1. I had hope that a discussion of tide-gauge trends around China might bring forth new data. Alas, the authors use the standard set of old data archived at the University of Hawaii which has not been updated since 1997. (The exceptions are two gauges from Taiwan, which are recent, and Hong Kong and one other site, mentioned below.) Evidently the government of China continues to withhold tide gauge data from scientific study. For this reason, there is nothing new in the tide gauge analysis that was not already published by Feng, Tsimplis, and Woodworth (2015). Moreover, the analysis and results of Feng were superior and more complete than the work reported here.
On this same point of missing modern data: The authors emphasize the large amount of coastal changes now ongoing along the Chinese coast. And yet they use tide-gauge time series that stop 25 years ago. It seems more modern data, and not just from Taiwan, are required to examine properly this problem.
2. There is not a single error bar in the entire paper. There is no way to know if any of the computed trends are significant or not. Error analysis (confidence intervals) are critical to this kind of work. Moreover, a proper error analysis is not trivial -- i.e., one cannot just use uncertainties given by some regression package that assumes white noise. Thus, this critical part of the work is missing.
3. There is no appreciation for the fact that 18.6-year nodal modulations of tides can potentially impact estimation of tidal trends, if the modulations are non-equilibrium. In fact, an important result from Feng et al. (2015) is that, indeed, the nodal modulations at many of these stations are non-equilibrium. The authors should have considered this point, since it was stressed by Feng et al.
4. There is no reference to the work by Bij de Vaate et al. (doi: 10.1029/2022JC018845 ), who made a much more thorough study of possible tidal trends from satellite altimetry. They reported trends (with uncertainty analysis) in the East China Sea, which should have been compared here. They also found that trends in the South China Sea were not significant, at least at satellite cross-over locations.
5. There is no appreciation for the possible existence of systematic errors in satellite altimetry which could impact trend estimation. Nor is there discussion of the apparently large errors in M2 (not M2 trends) seen at Jason cross-overs -- 12.8 cm, according to Table 4. It is difficult to see how mm/year trends in M2 could be determined in the presence of such large noise in the mean M2.
6. Much of the mathematics laid out, especially the large matrix in Eq (4), is not needed. Everybody already knows how to set up a least-squares problem.
7. In both the Abstract and the Conclusions, it is stated that the detected tidal trends in M2 are caused by changes in water depth and coastlines of estuaries. There is no evidence presented that backs up these statements. They are merely assertions.
8. As far as I can tell, there is one tide gauge used here that is not from the UHSLC: the gauge at Lianxinggang. In the "Data Availability" statement, the authors give a web site for these data, but the link did not work for me.

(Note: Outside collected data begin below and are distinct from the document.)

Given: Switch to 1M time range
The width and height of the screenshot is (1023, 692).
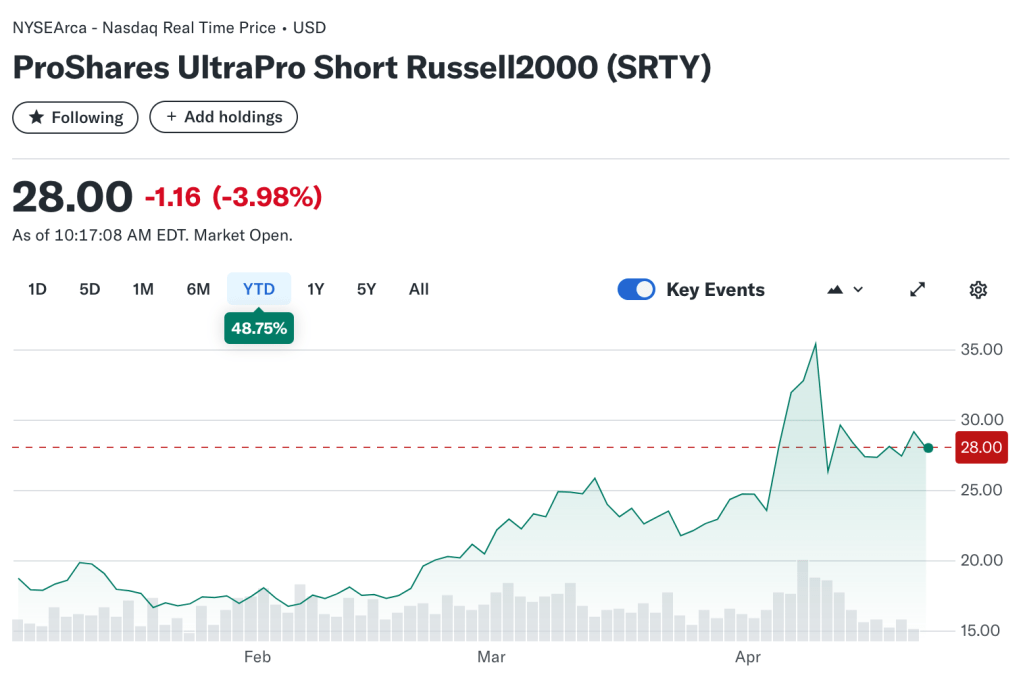Looking at the screenshot, I should tap(143, 289).
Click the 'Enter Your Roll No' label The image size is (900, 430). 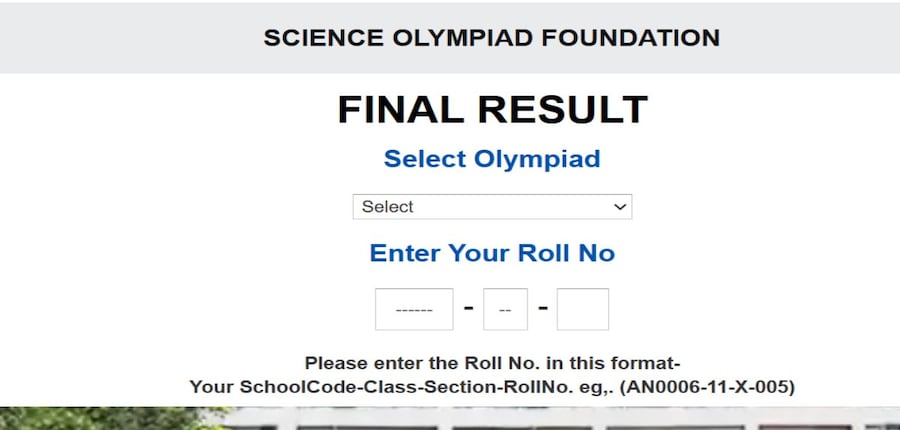(x=492, y=253)
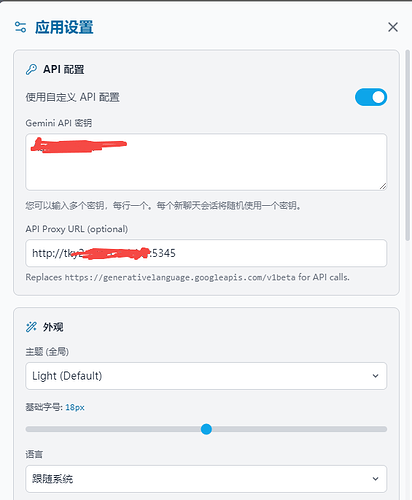
Task: Open the 语言 dropdown showing 跟随系统
Action: pos(206,479)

9. I had difficulty with the color scale used in Figures 3 and 4. It is not easy to distinguish positive trends from negative trends, let alone decipher the magnitudes.
Citation: https://doi.org/10.5194/egusphere-2023-2878-RC2 -
AC2: 'Reply on RC2', Hao Ke, 13 Mar 2024
The comment was uploaded in the form of a supplement: https://egusphere.copernicus.org/preprints/2023/egusphere-2023-2878/egusphere-2023-2878-AC2-supplement.pdf
-
AC2: 'Reply on RC2', Hao Ke, 13 Mar 2024
Status: closed
-
RC1: 'Comment on egusphere-2023-2878', Philip Woodworth, 03 Jan 2024
Comments on ‘Linear Variation of M2 Tide in the East and South China Seas’ by Hao Ke et al. (Ocean Science)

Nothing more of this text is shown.